DATA FOR THIS TASK Start Marker

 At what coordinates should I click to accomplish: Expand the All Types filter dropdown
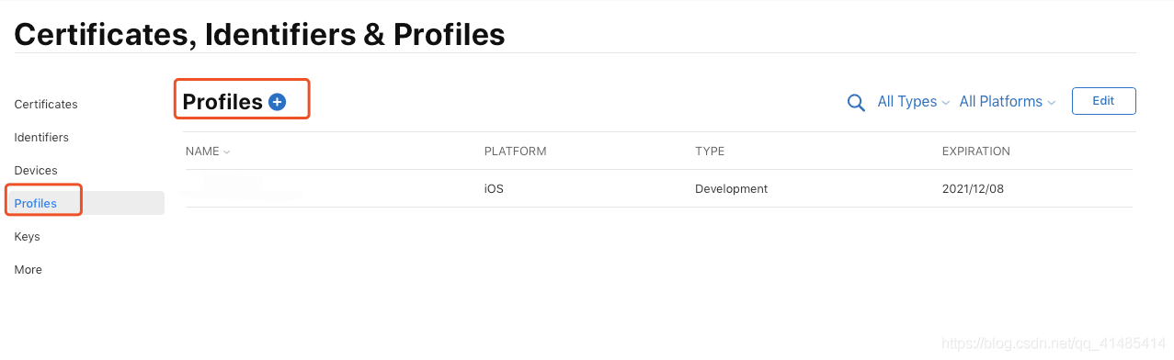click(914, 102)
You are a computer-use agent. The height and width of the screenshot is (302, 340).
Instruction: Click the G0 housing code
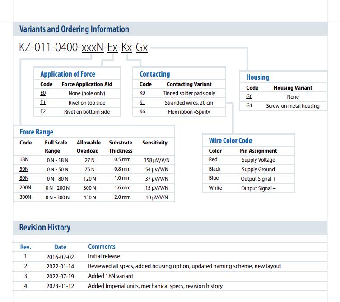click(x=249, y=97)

DATA FOR THIS TASK End Marker
DATA FOR THIS TASK Start Marker

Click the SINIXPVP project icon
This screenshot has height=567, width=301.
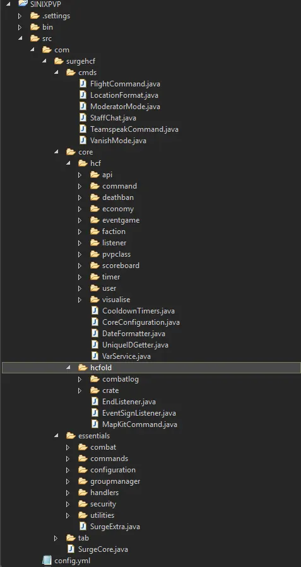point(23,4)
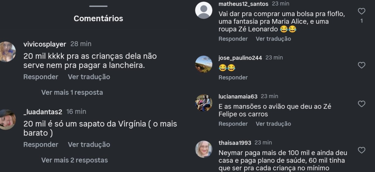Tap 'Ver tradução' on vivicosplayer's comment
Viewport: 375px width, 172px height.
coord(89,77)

DATA FOR THIS TASK End Marker
DATA FOR THIS TASK Start Marker

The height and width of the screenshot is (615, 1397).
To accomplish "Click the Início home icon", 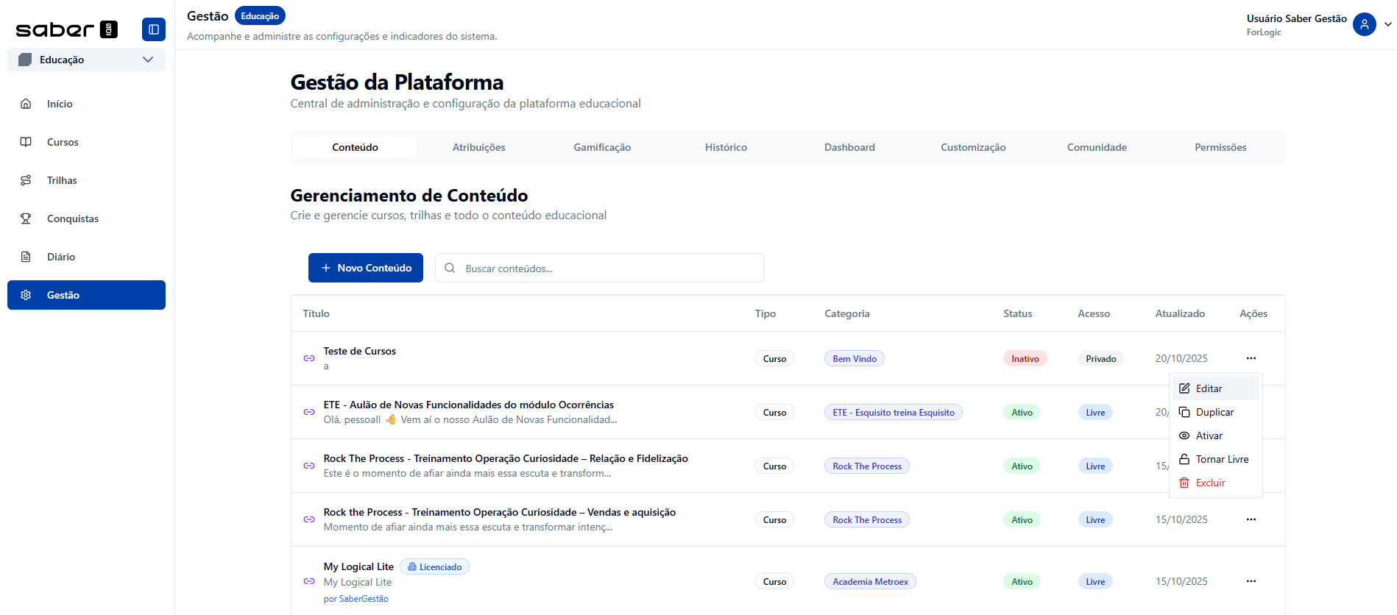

DATA FOR THIS TASK End Marker

EXERCISE DIRECTIONS: Only one part of the listing is wanted: the lines from the one containing "The height and width of the screenshot is (615, 1397)." through the one containing "the Início home", both included. Please transcribe it exactly, leaving out the pictures.

TASK SOLUTION:
The height and width of the screenshot is (615, 1397).
To accomplish "Click the Início home icon", 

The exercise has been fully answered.